BEGIN Material provided

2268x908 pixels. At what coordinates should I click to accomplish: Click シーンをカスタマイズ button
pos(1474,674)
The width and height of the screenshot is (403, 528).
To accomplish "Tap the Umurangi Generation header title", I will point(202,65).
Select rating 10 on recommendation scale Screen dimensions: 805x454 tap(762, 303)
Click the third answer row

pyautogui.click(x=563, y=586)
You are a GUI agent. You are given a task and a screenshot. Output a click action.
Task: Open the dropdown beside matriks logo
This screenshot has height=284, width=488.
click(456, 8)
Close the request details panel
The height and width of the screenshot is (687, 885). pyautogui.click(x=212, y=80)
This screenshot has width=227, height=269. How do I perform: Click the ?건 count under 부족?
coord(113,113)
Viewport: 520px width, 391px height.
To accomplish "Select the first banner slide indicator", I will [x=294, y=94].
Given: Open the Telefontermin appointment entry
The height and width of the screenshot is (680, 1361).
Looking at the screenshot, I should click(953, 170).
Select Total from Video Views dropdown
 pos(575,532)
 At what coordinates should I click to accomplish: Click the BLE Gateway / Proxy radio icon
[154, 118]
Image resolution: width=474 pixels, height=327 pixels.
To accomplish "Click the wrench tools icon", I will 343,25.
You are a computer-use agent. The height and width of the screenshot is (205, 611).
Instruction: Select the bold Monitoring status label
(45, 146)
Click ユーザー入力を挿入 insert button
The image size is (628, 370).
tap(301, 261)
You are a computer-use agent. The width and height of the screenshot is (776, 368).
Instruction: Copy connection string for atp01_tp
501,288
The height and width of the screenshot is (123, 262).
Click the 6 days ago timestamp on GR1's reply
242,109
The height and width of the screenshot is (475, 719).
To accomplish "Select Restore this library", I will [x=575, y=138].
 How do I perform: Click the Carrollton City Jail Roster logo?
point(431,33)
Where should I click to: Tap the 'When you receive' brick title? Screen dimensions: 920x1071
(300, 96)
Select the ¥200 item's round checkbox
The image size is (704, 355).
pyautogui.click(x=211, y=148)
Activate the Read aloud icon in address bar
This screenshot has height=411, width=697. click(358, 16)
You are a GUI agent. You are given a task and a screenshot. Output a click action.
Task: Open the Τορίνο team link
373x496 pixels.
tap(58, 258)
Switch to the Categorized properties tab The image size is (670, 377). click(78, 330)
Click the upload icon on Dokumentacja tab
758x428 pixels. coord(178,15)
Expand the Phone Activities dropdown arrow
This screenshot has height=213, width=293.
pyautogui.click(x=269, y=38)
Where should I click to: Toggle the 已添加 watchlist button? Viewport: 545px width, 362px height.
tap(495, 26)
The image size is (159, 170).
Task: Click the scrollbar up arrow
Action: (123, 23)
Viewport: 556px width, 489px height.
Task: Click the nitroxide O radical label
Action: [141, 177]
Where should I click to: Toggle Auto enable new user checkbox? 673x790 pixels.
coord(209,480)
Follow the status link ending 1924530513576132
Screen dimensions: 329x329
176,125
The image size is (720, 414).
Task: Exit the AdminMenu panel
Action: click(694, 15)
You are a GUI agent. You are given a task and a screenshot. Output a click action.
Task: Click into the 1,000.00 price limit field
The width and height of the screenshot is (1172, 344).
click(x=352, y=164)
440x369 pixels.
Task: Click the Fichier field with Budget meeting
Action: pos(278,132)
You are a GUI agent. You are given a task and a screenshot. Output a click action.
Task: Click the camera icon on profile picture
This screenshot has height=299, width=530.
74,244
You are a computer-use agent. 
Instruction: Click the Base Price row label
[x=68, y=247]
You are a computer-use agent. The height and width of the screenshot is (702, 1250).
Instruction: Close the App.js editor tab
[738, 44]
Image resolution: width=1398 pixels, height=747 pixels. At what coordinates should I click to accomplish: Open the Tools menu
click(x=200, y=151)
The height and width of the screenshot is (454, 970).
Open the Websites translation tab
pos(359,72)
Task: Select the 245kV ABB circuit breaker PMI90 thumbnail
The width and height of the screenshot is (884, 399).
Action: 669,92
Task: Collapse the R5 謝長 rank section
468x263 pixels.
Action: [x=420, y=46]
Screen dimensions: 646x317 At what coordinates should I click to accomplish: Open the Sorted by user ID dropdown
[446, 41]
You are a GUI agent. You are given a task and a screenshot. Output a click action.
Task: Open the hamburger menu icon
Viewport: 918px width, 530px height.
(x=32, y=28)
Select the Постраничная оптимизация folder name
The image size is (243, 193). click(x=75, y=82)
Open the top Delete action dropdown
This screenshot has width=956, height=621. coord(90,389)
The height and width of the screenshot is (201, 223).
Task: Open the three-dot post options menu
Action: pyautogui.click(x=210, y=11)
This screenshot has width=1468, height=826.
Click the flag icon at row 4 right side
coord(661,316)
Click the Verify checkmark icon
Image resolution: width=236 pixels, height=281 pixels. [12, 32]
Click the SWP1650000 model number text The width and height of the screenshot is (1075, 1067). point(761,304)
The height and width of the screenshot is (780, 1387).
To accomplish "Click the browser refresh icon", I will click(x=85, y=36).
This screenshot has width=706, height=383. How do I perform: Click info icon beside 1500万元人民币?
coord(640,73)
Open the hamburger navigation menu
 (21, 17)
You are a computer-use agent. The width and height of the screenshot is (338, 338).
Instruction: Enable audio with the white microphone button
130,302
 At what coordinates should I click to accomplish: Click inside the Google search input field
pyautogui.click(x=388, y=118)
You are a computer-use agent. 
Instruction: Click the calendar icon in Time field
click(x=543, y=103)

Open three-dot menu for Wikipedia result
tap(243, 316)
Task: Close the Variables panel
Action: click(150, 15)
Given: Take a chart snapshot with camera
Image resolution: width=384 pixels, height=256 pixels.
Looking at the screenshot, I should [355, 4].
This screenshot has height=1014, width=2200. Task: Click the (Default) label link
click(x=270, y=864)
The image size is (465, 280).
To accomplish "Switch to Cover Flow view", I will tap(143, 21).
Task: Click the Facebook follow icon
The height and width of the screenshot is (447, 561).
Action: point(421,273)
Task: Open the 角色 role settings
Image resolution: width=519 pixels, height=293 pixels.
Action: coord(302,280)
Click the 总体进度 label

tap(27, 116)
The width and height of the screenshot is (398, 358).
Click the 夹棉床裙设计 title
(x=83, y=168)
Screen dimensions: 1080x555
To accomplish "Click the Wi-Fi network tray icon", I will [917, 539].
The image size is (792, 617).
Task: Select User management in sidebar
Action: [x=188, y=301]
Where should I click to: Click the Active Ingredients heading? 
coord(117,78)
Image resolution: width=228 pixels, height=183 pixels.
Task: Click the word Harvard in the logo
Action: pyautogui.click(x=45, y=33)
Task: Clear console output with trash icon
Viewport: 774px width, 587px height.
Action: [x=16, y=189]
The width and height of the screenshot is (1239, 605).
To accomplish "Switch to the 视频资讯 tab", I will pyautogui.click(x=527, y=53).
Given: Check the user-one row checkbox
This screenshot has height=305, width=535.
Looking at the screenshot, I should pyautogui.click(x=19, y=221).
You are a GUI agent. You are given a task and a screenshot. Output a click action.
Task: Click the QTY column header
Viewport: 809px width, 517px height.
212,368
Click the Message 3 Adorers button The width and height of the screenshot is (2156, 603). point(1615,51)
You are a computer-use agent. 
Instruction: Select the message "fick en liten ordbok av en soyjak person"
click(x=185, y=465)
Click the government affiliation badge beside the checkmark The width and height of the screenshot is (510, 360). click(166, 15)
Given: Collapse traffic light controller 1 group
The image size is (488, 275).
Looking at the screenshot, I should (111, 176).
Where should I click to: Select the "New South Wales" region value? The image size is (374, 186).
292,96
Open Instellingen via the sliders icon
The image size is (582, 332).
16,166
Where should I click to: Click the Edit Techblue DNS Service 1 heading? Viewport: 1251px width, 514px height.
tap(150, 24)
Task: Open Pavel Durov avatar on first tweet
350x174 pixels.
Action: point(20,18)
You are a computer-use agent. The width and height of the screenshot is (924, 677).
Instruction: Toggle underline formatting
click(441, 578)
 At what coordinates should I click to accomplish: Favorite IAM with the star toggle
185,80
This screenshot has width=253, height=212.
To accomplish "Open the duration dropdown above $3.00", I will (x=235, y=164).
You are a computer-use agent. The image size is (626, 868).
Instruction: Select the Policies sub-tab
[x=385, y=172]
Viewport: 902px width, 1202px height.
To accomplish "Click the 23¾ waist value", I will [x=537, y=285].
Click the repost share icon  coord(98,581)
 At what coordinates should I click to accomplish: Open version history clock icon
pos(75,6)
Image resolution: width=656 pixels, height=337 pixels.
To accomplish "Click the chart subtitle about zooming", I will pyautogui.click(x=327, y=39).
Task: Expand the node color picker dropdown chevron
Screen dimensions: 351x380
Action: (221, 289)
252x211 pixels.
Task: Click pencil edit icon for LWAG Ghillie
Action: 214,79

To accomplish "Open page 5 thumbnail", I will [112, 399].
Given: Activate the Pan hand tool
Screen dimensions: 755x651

END Material provided

#### Work to complete
Among the entries above, which lines include "computer"? List them all.

#### Answer box
You are a computer-use agent. The height and width of the screenshot is (205, 611).
You are a computer-use agent. The width and height of the screenshot is (776, 368).
You are a computer-use agent. 
You are a computer-use agent. The height and width of the screenshot is (702, 1250).
You are a computer-use agent. The width and height of the screenshot is (338, 338).
You are a computer-use agent. 
You are a computer-use agent. 
You are a computer-use agent. The width and height of the screenshot is (924, 677).
You are a computer-use agent. The image size is (626, 868).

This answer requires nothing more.